## EXCERPT
·····

Syria, Nine Grueling Years

Sitting in silence on a red sofa, gaze transfixed to a muted tv.

January 2011.

I had hardly left that sofa just watching history unfold via al Jazeera, this time I was squeezed between Syrian friends with tears in their eyes.

We were in Syria and the revolution was in Egypt and of all the drama, the crowds and slogans, pepper spray and tanks, it was just one line that sticks in my memory, mine and no doubt most others watching or involved; the president has gone

Everybody was thinking the same thing; would a revolution happen in Syria, could it really happen? And everybody had different ideas and opinions.

I wanted to go to Egypt, I have an affinity with Cairo and many friends there, and, something quite momentous was happening. How could I leave now?

I had to stay.

·····

## RECORDED INFORMATION
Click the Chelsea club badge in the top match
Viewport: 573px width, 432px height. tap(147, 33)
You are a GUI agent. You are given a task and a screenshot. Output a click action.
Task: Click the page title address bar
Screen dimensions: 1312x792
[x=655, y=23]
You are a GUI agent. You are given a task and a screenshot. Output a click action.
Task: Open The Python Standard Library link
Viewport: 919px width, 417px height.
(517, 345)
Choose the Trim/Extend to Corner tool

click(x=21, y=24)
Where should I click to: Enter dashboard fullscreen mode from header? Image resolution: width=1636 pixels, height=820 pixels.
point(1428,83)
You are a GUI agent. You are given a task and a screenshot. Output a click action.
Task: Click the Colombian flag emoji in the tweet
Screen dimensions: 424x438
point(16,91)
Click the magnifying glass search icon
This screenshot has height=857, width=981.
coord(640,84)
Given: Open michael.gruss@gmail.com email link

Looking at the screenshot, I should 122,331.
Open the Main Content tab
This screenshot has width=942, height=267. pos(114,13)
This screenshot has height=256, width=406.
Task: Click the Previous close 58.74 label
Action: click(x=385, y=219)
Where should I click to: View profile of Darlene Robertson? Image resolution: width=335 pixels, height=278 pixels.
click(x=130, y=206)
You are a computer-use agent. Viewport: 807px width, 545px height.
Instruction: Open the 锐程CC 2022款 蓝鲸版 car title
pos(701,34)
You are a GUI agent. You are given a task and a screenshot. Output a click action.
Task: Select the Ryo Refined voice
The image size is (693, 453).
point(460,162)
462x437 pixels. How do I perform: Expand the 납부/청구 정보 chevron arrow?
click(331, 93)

·····

## WORK ORDER
Duplicate the part of the Syria piece starting at "Syria, Nine Grueling Years" and ending at "in their eyes.". Nothing in the listing matters here.

## YOUR RESPONSE
Syria, Nine Grueling Years

Sitting in silence on a red sofa, gaze transfixed to a muted tv.

January 2011.

I had hardly left that sofa just watching history unfold via al Jazeera, this time I was squeezed between Syrian friends with tears in their eyes.